Since I first tried Fink a few years ago, and it locked up during the download, and refused to ever download anything else no matter what I did; I gave up on it. A couple years later, MacPorts came out, and just for kicks, I tried Fink again, and it hung at the same spot again. So I stuck with MacPorts.

I just installed MacPorts 1.7 for Tiger and after doing a sudo port -d selfupdate, it installed 1.8.2 and it appears to be working fine. My Tiger version is 10.4.11 with X11 and Xcode from the Tiger install DVD (i.e. Not downloaded from the Apple Developer Connection site) that came with my Core Duo (the "Early 2006" model).

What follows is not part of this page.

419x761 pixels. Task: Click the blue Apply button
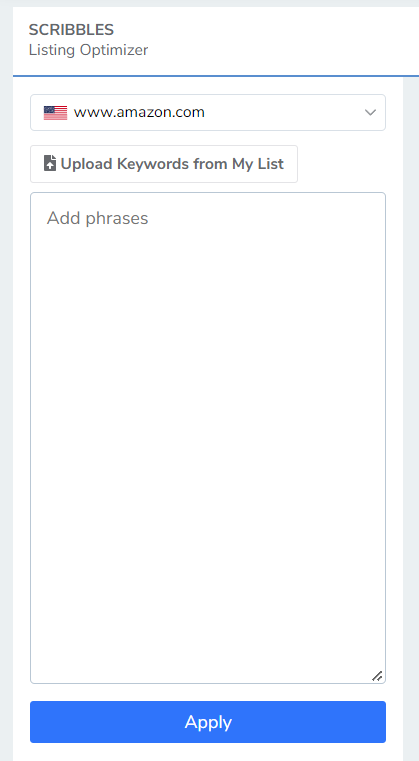tap(208, 722)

I've successfully installed tiff and ghostscript with it.

Another alternative would be Gentoo Prefix. Since it's based on an actual popular linux distribution, it's package management is more actively maintained. Because it's Gentoo, it's more likely to have up to date versions of packages you want.

MacPorts is actively maintained. I get updates on an almost daily basis. Prefix may have other benefits (I've never looked into it), but I don't think this is one of them.

– KeithB Aug 19 '10 at 19:51.

I used both of them, but got stuck on the NetBSD packages collection pkgsrc since some years now. It is a very portable and stable *nix packages collection. You have to compile things yourself, but nearly everything is available and the quarterly releases are working.

Pkgsrc is available from netbsd.org/docs/software/packages.html and you will find information about the installation under OS X here. Pkgsrc is case sensitive in some parts, so you need a case sensitive file system to be on the save side. I use a separate HFSX image for pkgsrc and link the /pkg to /usr/pkg/ .

You can omit the HFSX partition and it might work in most cases, but I would not recommend that.